Bar Applications: A New Option!
Screw retained crown and bridge
Chad Congo, RDT

Figure 1 - Adjustable cylinder manipulated before casting up to 17 degrees.



Figure 2 - The two invested casting (left) and machined (right) components, each precisely milled with Cresco.

Figure 3 - Cresco milling unit in action.

Figure 4 - The two components laser welded to form one bridge.

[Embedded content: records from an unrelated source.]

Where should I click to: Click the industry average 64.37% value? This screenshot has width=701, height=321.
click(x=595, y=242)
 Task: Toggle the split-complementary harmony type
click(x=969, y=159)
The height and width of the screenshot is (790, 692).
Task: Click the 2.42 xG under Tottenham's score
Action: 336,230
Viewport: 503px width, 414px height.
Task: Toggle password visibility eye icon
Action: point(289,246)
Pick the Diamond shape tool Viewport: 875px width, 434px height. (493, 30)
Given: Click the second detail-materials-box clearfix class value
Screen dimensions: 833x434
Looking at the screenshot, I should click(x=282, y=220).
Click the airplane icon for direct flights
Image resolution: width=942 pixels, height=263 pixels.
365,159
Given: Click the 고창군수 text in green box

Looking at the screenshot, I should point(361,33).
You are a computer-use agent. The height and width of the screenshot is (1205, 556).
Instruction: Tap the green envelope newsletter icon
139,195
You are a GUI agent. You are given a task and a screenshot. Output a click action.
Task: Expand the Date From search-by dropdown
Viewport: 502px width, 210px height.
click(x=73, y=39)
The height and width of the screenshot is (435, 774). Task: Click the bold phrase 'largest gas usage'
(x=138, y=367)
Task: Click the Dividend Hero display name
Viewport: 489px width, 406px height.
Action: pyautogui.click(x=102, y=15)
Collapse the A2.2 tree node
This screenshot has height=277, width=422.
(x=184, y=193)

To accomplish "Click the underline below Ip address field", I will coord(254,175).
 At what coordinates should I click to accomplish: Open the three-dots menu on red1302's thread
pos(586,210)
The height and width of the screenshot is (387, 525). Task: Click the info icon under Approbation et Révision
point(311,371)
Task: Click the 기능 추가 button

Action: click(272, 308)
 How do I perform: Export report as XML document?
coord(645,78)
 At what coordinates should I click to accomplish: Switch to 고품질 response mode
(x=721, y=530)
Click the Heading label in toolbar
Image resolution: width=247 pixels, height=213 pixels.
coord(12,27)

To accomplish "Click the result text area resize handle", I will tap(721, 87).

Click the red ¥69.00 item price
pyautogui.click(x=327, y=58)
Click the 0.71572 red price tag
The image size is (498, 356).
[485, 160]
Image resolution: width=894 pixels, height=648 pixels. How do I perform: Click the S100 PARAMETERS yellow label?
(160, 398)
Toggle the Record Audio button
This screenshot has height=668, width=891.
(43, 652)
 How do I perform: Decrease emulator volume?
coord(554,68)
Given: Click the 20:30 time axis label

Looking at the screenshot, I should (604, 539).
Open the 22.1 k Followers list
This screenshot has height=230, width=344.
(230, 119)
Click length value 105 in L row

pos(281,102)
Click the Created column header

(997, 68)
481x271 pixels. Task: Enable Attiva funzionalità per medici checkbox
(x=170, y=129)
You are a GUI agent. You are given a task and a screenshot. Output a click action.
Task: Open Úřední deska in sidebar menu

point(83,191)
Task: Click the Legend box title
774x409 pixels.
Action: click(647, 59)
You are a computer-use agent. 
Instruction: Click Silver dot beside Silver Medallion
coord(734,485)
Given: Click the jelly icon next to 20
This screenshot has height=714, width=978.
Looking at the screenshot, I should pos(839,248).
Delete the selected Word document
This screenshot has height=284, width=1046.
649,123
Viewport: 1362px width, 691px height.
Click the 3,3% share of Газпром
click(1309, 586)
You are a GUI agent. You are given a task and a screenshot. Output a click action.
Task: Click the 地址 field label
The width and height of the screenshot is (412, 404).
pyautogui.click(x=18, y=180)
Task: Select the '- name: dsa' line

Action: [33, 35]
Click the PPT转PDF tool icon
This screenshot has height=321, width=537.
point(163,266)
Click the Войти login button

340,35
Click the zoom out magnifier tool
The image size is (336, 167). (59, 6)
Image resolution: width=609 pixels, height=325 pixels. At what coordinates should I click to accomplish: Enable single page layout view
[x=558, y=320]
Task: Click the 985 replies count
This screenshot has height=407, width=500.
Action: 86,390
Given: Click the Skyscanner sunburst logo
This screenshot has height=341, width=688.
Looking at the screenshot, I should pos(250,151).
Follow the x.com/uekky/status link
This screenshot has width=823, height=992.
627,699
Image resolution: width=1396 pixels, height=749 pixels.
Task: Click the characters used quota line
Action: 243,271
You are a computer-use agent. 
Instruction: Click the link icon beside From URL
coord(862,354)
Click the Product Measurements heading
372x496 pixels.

Figure 5-Finished substructure before porcelain application with access holes moved to mid-occlusal table

There are many options available today for both crown and bridge and over-denture applications, many of which we have discussed in previous articles. Although the most common crown and bridge application at this point is the separate abutment and cement retained crowns and bridges, there are times when a screw retained option is preferred (e.g., more retrievability chair side, when the patient has less than ideal oral hygiene or even when there is bone and tissue loss due to disease). Another common reason where this option might be preferred is when a lack of occlusal clearance requires the lab to reduce the abutment height to the screw top, not allowing for enough clearance for a separate crown or even for porcelain occlusion. Most of the contraindications that might make the screw retained option less preferable are aesthetically driven (e.g., the unsightly access holes that are necessary when the implant placement has buccal or mesial angulation, or when the porcelain cannot be supported properly and porcelain fracture or shear is a concern). When a bridge is required, a screw-retained restoration can have internal stresses caused by warpage in the casting process. If these stresses aren’t relieved through laser welding or soldering properly to allow for a passive fit, the forces will be transferred directly to the implant and cause premature bone loss and possible implant failure.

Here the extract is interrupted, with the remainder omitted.